Dolph Ziggler vs. Alexander Rusev
Dolph Ziggler wrestling dudes that outweigh him by 100 pounds will always be great. As will giant Bulgarian beasts who slap their thighs before running shoulder blasts in the corner. How great was Rusev in his debut? A 300 pounder will a spinning heel kick and a splash of the top rope, all while looking like Sagat crosses with E. Honda? Throw in random taunting in Bulgarian and I’m sold.
Props to Dolph, coming down to NXT and letting Rusev kick his ass a bit. He didn’t let him too much because he can’t get shown up that badly by an NXT newbie, despite getting worked over being Dolph’s schtick. Can’t wait to see him maul jobbers for two months then annihilate Mason Ryan back to jolly Wales.
NXT this week was totally great.
* AJ/Bailey was a fun little competent batch of storytelling. They’re really emphasizing “how to work as your character” to these guys — see Wyatt, Bray — and it’s creating compelling stuff in what otherwise would be sort of a waste of time. Also, AJ has developed to the point where she can carry someone who is really green to a decent affair. Her stuff looked real crisp and tight.
AJ’s this really weird super worker in a lot of ways.
* “YOU’RE RUINING MYYYY LIFFEEEEE” is my new favorite slogan. Tyler Breeze works better as an inherently sad figure with the self-esteem of a snail.

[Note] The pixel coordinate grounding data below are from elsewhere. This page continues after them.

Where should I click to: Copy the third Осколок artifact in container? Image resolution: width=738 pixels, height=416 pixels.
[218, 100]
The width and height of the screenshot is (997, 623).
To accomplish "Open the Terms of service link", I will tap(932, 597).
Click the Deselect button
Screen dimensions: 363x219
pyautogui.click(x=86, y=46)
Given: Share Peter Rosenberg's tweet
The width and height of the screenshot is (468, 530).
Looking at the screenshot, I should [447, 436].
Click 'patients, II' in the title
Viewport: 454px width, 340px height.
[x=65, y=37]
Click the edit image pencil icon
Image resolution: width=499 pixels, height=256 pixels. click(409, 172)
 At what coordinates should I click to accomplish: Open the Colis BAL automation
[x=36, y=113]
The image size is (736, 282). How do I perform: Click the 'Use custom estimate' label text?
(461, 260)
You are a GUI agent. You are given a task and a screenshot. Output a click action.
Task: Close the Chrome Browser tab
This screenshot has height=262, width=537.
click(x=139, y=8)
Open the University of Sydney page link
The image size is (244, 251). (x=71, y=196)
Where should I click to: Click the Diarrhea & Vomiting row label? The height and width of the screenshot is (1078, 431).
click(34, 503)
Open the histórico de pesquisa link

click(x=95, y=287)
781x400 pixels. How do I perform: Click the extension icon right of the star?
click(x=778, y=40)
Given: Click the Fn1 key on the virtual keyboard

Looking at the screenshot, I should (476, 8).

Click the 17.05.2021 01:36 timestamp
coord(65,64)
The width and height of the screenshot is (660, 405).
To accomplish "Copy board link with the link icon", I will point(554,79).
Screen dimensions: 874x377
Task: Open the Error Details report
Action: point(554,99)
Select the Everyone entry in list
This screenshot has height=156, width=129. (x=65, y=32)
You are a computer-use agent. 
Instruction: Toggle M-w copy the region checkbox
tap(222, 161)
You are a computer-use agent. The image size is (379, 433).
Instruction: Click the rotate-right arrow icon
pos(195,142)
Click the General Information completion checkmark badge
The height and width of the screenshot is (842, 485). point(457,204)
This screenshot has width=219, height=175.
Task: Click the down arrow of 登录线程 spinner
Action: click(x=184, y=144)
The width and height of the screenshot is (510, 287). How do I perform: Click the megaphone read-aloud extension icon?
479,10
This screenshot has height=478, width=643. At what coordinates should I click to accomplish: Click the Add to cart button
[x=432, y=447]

* CJ Parker sucks in the ring. He does the Phish fan thing well. I wish they’d make him a little more of the “Older hippie dude who hangs out with Occupy vegan anarchists” vibe.
* A Bulgarian who dresses like he’s in Gladiator LARP, wrestles barefoot, knows Muy Thai and breaks wooden boards over his knees? AND also grunts and speaks random Bulgarian trash talk? That explains more than anything my continued lifelong love affair with wrestling.
* I just skip the Ascension stuff.
* That main event — wow. That was a ton of beauty. It got a lot of “Match Of The Year” hype from those in attendance. It’s a shame this came out the same week as SummerSlam because it would get that hype from everyone else.
That was virtually a perfect wrestling match. It was simple, crisp storytelling with amazing execution.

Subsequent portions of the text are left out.